==== DATA SHOWN
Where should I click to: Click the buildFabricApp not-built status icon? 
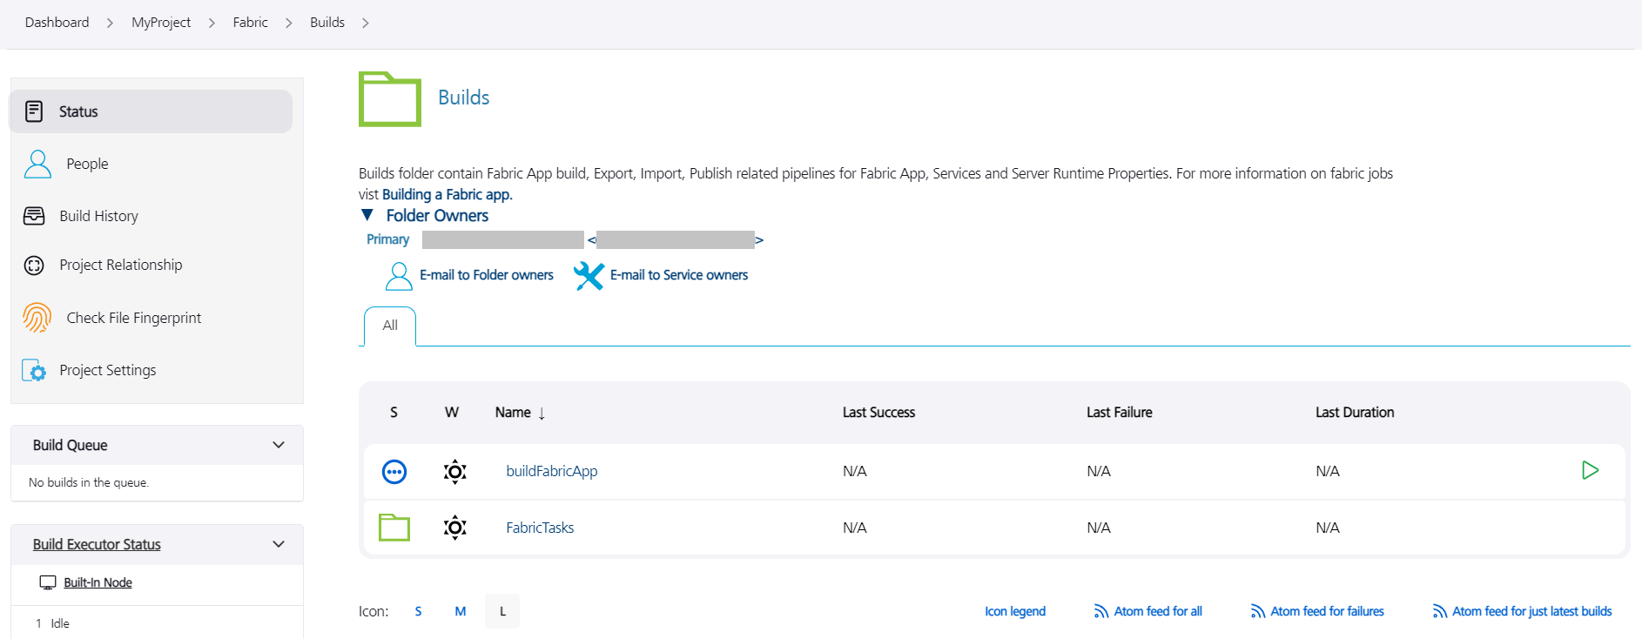pyautogui.click(x=394, y=471)
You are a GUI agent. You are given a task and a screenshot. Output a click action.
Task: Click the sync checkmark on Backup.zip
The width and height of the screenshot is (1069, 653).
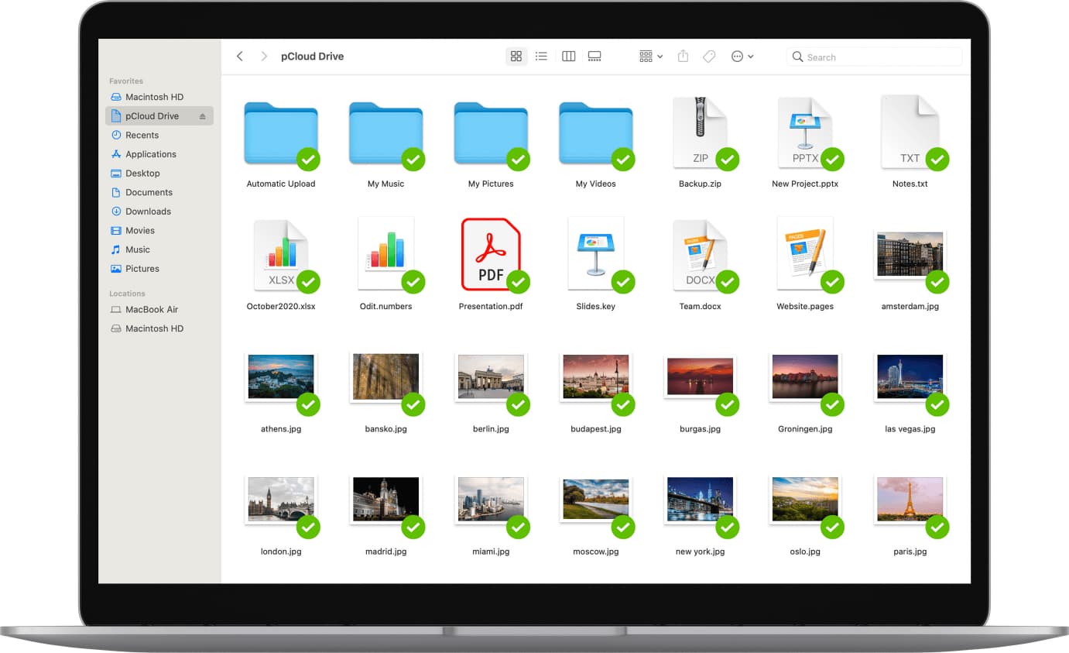coord(728,160)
========
ASSIGNED TASK:
The expected answer is the complete set of entries, copied verbatim, with no pictures.

WRITTEN REPLY:
Where should I click to: Click the buildFabricApp not-built status icon? 
pyautogui.click(x=394, y=471)
You are a GUI agent. You are given a task and a screenshot. Output a click action.
Task: Click the sync checkmark on Backup.zip
The width and height of the screenshot is (1069, 653).
coord(728,160)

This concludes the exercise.